Only these lines of the data below are wanted: the one with "Click the fold", the one with "1568x784 pixels.", and any lines between them, each repeated exactly.

Segment Start: THE DATA

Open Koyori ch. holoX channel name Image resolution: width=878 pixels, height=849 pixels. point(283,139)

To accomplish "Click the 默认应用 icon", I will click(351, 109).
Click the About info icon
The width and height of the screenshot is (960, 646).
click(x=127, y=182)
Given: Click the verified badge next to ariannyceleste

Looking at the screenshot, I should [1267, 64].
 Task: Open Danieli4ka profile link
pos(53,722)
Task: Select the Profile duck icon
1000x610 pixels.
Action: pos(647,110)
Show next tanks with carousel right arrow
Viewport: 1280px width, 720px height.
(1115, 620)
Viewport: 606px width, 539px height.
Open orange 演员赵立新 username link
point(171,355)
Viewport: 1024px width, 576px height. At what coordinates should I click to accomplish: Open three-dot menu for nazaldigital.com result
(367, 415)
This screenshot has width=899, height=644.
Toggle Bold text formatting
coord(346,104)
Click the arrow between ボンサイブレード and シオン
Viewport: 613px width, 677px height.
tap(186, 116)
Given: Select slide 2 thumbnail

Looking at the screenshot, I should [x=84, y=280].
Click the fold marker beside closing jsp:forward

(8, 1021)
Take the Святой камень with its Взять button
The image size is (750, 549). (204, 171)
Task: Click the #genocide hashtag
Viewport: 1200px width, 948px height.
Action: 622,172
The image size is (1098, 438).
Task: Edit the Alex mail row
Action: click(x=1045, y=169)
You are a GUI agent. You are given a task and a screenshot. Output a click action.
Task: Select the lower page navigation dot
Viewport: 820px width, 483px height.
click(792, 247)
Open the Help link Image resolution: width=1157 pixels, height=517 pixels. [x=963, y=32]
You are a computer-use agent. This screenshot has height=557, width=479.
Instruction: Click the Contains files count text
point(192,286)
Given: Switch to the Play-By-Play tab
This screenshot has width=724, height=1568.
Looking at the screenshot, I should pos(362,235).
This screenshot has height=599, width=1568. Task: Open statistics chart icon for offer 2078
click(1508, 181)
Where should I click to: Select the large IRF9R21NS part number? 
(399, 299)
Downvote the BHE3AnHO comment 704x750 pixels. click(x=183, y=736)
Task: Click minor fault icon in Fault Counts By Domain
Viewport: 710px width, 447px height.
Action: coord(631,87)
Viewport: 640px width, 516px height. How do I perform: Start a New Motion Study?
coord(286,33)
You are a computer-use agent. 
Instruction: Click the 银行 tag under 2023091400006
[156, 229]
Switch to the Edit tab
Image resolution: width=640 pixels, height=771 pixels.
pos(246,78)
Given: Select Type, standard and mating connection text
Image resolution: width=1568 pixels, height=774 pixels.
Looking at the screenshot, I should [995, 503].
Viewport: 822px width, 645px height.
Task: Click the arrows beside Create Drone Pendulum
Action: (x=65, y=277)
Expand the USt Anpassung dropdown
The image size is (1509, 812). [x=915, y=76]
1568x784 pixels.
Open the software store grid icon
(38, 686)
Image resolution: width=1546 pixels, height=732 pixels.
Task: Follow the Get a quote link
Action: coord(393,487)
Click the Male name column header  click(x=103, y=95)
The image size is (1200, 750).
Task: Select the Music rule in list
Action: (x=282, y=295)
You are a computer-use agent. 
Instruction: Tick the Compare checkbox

Segment End: THE DATA

WRITTEN SOLUTION
Click the fold marker beside closing jsp:forward

(8, 1021)
Take the Святой камень with its Взять button
The image size is (750, 549). (204, 171)
Task: Click the #genocide hashtag
Viewport: 1200px width, 948px height.
Action: 622,172
The image size is (1098, 438).
Task: Edit the Alex mail row
Action: click(x=1045, y=169)
You are a GUI agent. You are given a task and a screenshot. Output a click action.
Task: Select the lower page navigation dot
Viewport: 820px width, 483px height.
click(792, 247)
Open the Help link Image resolution: width=1157 pixels, height=517 pixels. [x=963, y=32]
You are a computer-use agent. This screenshot has height=557, width=479.
Instruction: Click the Contains files count text
point(192,286)
Given: Switch to the Play-By-Play tab
This screenshot has width=724, height=1568.
Looking at the screenshot, I should pos(362,235).
This screenshot has height=599, width=1568. Task: Open statistics chart icon for offer 2078
click(1508, 181)
Where should I click to: Select the large IRF9R21NS part number? 
(399, 299)
Downvote the BHE3AnHO comment 704x750 pixels. click(x=183, y=736)
Task: Click minor fault icon in Fault Counts By Domain
Viewport: 710px width, 447px height.
Action: coord(631,87)
Viewport: 640px width, 516px height. How do I perform: Start a New Motion Study?
coord(286,33)
You are a computer-use agent. 
Instruction: Click the 银行 tag under 2023091400006
[156, 229]
Switch to the Edit tab
Image resolution: width=640 pixels, height=771 pixels.
pos(246,78)
Given: Select Type, standard and mating connection text
Image resolution: width=1568 pixels, height=774 pixels.
Looking at the screenshot, I should [995, 503].
Viewport: 822px width, 645px height.
Task: Click the arrows beside Create Drone Pendulum
Action: (x=65, y=277)
Expand the USt Anpassung dropdown
The image size is (1509, 812). [x=915, y=76]
1568x784 pixels.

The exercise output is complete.